**Problem requirements**
Begin at the row that contains "Collapse the architecture dropdown chevron" and stop after the row that contains "941x1102 pixels. 53,552". Reproduce only those rows, changing every "Select" to "Choose" and leaving everything else the same.

--------

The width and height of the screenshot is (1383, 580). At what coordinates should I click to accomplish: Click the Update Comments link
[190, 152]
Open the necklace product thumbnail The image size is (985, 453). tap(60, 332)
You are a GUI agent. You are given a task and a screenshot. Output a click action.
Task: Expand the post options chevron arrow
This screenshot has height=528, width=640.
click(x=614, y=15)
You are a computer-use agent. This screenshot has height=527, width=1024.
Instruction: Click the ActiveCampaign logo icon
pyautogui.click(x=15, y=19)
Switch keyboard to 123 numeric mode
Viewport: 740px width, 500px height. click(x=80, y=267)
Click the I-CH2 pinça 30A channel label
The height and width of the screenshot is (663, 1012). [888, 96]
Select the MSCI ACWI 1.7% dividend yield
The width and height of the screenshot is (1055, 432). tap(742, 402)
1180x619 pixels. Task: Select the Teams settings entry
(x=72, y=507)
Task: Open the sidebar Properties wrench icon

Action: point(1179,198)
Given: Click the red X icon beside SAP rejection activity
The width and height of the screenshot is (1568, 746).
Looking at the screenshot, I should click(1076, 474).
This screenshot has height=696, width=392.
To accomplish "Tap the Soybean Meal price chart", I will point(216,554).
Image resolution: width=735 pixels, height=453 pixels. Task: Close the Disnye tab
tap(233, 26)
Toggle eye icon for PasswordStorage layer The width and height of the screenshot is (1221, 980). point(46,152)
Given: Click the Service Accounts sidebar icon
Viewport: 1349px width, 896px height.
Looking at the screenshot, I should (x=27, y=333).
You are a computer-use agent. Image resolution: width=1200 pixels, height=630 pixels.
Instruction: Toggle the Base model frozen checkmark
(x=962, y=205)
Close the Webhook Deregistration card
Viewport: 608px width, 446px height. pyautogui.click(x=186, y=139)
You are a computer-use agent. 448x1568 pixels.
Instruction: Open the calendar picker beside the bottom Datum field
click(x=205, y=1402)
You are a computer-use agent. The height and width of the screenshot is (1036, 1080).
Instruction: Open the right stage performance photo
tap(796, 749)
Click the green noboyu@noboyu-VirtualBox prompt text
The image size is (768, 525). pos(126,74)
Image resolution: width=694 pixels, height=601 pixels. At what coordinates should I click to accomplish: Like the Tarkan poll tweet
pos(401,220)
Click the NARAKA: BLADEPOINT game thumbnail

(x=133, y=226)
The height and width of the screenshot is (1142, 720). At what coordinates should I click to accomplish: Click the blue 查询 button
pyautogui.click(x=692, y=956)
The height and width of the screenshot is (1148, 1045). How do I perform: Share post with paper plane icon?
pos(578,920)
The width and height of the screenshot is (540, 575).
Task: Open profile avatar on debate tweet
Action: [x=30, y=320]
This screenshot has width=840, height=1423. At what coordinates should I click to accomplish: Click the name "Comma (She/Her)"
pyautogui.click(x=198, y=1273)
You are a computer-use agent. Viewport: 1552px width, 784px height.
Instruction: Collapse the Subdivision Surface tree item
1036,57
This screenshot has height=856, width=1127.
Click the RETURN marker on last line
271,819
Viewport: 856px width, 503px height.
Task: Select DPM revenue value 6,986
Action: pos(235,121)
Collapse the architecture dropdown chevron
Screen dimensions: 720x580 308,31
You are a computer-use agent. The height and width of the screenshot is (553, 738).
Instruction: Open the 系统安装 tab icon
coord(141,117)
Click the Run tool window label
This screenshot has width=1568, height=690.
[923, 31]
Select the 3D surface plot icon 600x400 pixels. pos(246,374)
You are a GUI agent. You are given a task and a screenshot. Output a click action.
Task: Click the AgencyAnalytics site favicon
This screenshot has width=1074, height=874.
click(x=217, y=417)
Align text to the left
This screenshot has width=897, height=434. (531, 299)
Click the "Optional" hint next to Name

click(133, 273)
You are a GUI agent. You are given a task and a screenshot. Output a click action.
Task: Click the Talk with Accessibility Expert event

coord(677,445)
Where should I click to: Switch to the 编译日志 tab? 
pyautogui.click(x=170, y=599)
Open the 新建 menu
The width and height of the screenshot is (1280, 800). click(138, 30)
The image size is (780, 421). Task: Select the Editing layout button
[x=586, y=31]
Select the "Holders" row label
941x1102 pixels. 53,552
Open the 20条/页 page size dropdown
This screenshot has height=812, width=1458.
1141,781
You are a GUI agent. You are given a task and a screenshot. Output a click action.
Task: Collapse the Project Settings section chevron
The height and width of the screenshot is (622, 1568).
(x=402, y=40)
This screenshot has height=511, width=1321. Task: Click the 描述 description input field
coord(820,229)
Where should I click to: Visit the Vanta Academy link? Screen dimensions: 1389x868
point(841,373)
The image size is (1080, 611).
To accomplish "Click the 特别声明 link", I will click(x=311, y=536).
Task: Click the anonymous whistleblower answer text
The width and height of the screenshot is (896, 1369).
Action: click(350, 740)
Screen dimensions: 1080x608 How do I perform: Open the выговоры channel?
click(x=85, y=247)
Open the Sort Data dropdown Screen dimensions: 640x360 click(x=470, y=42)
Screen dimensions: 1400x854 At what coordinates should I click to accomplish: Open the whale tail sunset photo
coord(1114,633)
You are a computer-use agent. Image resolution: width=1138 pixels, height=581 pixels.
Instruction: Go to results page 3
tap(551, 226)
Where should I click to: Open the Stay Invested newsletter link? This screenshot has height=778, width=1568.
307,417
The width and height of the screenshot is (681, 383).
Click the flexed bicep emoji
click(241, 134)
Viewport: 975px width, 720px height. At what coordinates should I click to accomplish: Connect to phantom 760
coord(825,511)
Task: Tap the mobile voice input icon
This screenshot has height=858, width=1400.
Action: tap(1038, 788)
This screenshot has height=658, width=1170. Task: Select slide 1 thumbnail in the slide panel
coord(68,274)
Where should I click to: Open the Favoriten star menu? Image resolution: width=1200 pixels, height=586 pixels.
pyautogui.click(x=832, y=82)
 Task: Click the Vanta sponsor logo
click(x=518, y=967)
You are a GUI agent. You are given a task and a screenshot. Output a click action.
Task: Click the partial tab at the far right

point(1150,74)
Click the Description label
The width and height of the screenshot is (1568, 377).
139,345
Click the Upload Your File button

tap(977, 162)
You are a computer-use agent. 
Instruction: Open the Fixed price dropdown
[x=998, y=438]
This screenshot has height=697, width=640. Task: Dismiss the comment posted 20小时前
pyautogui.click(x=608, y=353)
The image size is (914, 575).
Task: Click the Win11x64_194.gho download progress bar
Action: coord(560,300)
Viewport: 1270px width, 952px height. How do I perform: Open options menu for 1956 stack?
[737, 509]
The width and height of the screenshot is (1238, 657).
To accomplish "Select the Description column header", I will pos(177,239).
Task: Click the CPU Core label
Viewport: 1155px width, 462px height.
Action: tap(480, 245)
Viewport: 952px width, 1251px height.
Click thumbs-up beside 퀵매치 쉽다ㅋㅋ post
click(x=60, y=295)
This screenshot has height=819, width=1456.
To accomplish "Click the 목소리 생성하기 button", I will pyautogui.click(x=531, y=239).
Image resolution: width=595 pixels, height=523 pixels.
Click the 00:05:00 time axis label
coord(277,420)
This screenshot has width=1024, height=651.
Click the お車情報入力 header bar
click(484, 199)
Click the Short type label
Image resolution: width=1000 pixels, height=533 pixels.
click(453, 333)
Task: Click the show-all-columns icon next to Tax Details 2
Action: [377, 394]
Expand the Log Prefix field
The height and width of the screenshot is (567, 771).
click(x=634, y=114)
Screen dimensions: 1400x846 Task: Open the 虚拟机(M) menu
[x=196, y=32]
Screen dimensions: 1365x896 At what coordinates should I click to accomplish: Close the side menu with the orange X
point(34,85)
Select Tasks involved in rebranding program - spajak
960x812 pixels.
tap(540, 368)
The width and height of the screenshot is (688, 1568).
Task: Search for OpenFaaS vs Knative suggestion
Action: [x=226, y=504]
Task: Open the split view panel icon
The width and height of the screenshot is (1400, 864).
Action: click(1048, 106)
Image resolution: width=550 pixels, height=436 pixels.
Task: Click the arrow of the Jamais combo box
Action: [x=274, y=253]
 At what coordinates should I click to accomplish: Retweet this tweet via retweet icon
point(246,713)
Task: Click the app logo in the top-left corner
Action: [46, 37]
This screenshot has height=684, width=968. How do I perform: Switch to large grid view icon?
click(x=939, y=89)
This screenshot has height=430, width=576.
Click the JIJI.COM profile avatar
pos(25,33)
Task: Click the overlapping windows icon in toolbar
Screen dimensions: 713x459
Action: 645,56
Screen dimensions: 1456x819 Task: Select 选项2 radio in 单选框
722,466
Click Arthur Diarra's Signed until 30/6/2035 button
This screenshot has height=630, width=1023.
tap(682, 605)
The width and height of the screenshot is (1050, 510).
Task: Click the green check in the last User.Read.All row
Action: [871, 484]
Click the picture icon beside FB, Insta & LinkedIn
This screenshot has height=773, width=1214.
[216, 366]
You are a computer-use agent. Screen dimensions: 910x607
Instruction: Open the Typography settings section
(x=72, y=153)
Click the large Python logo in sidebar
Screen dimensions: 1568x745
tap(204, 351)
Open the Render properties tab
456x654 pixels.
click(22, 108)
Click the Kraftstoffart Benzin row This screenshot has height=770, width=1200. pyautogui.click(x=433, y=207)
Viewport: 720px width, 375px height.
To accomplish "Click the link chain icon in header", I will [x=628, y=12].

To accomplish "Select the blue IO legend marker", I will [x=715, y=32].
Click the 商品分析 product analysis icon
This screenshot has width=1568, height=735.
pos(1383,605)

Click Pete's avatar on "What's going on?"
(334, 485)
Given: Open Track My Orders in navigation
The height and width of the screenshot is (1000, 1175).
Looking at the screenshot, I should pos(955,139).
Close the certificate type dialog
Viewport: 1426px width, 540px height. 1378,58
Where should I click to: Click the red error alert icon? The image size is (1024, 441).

--------

**Solution for this task**
Collapse the architecture dropdown chevron
Screen dimensions: 720x580 308,31
You are a computer-use agent. The height and width of the screenshot is (553, 738).
Instruction: Open the 系统安装 tab icon
coord(141,117)
Click the Run tool window label
This screenshot has width=1568, height=690.
[923, 31]
Choose the 3D surface plot icon 600x400 pixels. pos(246,374)
You are a GUI agent. You are given a task and a screenshot. Output a click action.
Task: Click the AgencyAnalytics site favicon
This screenshot has width=1074, height=874.
click(x=217, y=417)
Align text to the left
This screenshot has width=897, height=434. (531, 299)
Click the "Optional" hint next to Name

click(133, 273)
You are a GUI agent. You are given a task and a screenshot. Output a click action.
Task: Click the Talk with Accessibility Expert event

coord(677,445)
Where should I click to: Switch to the 编译日志 tab? 
pyautogui.click(x=170, y=599)
Open the 新建 menu
The width and height of the screenshot is (1280, 800). click(138, 30)
The image size is (780, 421). Task: Choose the Editing layout button
[x=586, y=31]
Choose the "Holders" row label
941x1102 pixels. 53,552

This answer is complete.